— Begin MATERIAL PROVIDED —
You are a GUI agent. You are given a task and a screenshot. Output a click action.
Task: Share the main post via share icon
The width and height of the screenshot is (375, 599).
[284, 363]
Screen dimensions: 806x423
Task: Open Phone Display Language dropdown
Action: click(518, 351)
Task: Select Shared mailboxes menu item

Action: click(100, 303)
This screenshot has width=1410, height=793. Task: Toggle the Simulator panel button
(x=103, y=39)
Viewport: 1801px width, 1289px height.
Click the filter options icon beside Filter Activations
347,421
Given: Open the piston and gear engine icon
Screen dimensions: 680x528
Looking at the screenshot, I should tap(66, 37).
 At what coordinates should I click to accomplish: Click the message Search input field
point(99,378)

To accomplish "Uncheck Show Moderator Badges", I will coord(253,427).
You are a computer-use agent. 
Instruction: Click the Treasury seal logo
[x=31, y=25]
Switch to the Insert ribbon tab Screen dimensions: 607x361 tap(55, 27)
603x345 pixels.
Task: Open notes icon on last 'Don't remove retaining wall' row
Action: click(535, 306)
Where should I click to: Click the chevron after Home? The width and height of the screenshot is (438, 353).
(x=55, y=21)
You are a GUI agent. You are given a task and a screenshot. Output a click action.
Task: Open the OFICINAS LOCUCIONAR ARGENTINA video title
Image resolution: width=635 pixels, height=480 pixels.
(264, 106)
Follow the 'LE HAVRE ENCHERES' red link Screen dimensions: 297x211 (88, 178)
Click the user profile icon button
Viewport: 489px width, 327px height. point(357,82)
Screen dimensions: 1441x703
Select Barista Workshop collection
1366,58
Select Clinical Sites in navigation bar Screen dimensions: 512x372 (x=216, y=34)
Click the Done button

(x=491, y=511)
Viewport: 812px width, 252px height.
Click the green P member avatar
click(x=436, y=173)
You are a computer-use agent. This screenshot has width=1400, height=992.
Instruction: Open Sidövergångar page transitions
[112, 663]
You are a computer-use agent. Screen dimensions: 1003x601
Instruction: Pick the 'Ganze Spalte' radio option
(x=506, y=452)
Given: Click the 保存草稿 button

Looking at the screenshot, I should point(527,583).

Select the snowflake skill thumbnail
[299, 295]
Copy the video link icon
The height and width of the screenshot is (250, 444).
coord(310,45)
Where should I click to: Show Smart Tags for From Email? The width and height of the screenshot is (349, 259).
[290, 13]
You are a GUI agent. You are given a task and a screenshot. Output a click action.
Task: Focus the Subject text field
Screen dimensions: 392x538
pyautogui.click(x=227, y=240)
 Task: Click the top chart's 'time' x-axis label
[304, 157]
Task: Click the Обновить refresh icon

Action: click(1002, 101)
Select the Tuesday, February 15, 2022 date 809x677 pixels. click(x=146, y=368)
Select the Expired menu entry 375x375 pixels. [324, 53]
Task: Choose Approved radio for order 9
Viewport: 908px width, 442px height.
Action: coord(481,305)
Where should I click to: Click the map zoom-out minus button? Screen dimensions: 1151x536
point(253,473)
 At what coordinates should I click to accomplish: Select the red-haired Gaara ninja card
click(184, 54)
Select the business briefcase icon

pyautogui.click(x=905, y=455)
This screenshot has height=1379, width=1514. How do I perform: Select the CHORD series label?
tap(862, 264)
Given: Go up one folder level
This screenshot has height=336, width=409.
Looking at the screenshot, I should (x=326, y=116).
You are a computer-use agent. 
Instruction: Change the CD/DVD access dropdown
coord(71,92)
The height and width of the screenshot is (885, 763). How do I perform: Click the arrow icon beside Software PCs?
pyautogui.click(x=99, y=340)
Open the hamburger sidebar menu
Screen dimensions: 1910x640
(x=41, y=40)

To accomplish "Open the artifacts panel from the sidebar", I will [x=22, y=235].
— End MATERIAL PROVIDED —
### TASK GOAL
Render all of the records above as a Markdown table with the columns No. and Line. Put one line per row, numbered in order, and skip the blank lines.

### TASK SOLUTION
| No. | Line |
|---|---|
| 1 | You are a GUI agent. You are given a task and a screenshot. Output a click action. |
| 2 | Task: Share the main post via share icon |
| 3 | The width and height of the screenshot is (375, 599). |
| 4 | [284, 363] |
| 5 | Screen dimensions: 806x423 |
| 6 | Task: Open Phone Display Language dropdown |
| 7 | Action: click(518, 351) |
| 8 | Task: Select Shared mailboxes menu item |
| 9 | Action: click(100, 303) |
| 10 | This screenshot has width=1410, height=793. Task: Toggle the Simulator panel button |
| 11 | (x=103, y=39) |
| 12 | Viewport: 1801px width, 1289px height. |
| 13 | Click the filter options icon beside Filter Activations |
| 14 | 347,421 |
| 15 | Given: Open the piston and gear engine icon |
| 16 | Screen dimensions: 680x528 |
| 17 | Looking at the screenshot, I should tap(66, 37). |
| 18 |  At what coordinates should I click to accomplish: Click the message Search input field |
| 19 | point(99,378) |
| 20 | To accomplish "Uncheck Show Moderator Badges", I will coord(253,427). |
| 21 | You are a computer-use agent.  |
| 22 | Instruction: Click the Treasury seal logo |
| 23 | [x=31, y=25] |
| 24 | Switch to the Insert ribbon tab Screen dimensions: 607x361 tap(55, 27) |
| 25 | 603x345 pixels. |
| 26 | Task: Open notes icon on last 'Don't remove retaining wall' row |
| 27 | Action: click(535, 306) |
| 28 | Where should I click to: Click the chevron after Home? The width and height of the screenshot is (438, 353). |
| 29 | (x=55, y=21) |
| 30 | You are a GUI agent. You are given a task and a screenshot. Output a click action. |
| 31 | Task: Open the OFICINAS LOCUCIONAR ARGENTINA video title |
| 32 | Image resolution: width=635 pixels, height=480 pixels. |
| 33 | (264, 106) |
| 34 | Follow the 'LE HAVRE ENCHERES' red link Screen dimensions: 297x211 (88, 178) |
| 35 | Click the user profile icon button |
| 36 | Viewport: 489px width, 327px height. point(357,82) |
| 37 | Screen dimensions: 1441x703 |
| 38 | Select Barista Workshop collection |
| 39 | 1366,58 |
| 40 | Select Clinical Sites in navigation bar Screen dimensions: 512x372 (x=216, y=34) |
| 41 | Click the Done button |
| 42 | (x=491, y=511) |
| 43 | Viewport: 812px width, 252px height. |
| 44 | Click the green P member avatar |
| 45 | click(x=436, y=173) |
| 46 | You are a computer-use agent. This screenshot has width=1400, height=992. |
| 47 | Instruction: Open Sidövergångar page transitions |
| 48 | [112, 663] |
| 49 | You are a computer-use agent. Screen dimensions: 1003x601 |
| 50 | Instruction: Pick the 'Ganze Spalte' radio option |
| 51 | (x=506, y=452) |
| 52 | Given: Click the 保存草稿 button |
| 53 | Looking at the screenshot, I should point(527,583). |
| 54 | Select the snowflake skill thumbnail |
| 55 | [299, 295] |
| 56 | Copy the video link icon |
| 57 | The height and width of the screenshot is (250, 444). |
| 58 | coord(310,45) |
| 59 | Where should I click to: Show Smart Tags for From Email? The width and height of the screenshot is (349, 259). |
| 60 | [290, 13] |
| 61 | You are a GUI agent. You are given a task and a screenshot. Output a click action. |
| 62 | Task: Focus the Subject text field |
| 63 | Screen dimensions: 392x538 |
| 64 | pyautogui.click(x=227, y=240) |
| 65 |  Task: Click the top chart's 'time' x-axis label |
| 66 | [304, 157] |
| 67 | Task: Click the Обновить refresh icon |
| 68 | Action: click(1002, 101) |
| 69 | Select the Tuesday, February 15, 2022 date 809x677 pixels. click(x=146, y=368) |
| 70 | Select the Expired menu entry 375x375 pixels. [324, 53] |
| 71 | Task: Choose Approved radio for order 9 |
| 72 | Viewport: 908px width, 442px height. |
| 73 | Action: coord(481,305) |
| 74 | Where should I click to: Click the map zoom-out minus button? Screen dimensions: 1151x536 |
| 75 | point(253,473) |
| 76 |  At what coordinates should I click to accomplish: Select the red-haired Gaara ninja card |
| 77 | click(184, 54) |
| 78 | Select the business briefcase icon |
| 79 | pyautogui.click(x=905, y=455) |
| 80 | This screenshot has height=1379, width=1514. How do I perform: Select the CHORD series label? |
| 81 | tap(862, 264) |
| 82 | Given: Go up one folder level |
| 83 | This screenshot has height=336, width=409. |
| 84 | Looking at the screenshot, I should (x=326, y=116). |
| 85 | You are a computer-use agent.  |
| 86 | Instruction: Change the CD/DVD access dropdown |
| 87 | coord(71,92) |
| 88 | The height and width of the screenshot is (885, 763). How do I perform: Click the arrow icon beside Software PCs? |
| 89 | pyautogui.click(x=99, y=340) |
| 90 | Open the hamburger sidebar menu |
| 91 | Screen dimensions: 1910x640 |
| 92 | (x=41, y=40) |
| 93 | To accomplish "Open the artifacts panel from the sidebar", I will [x=22, y=235]. |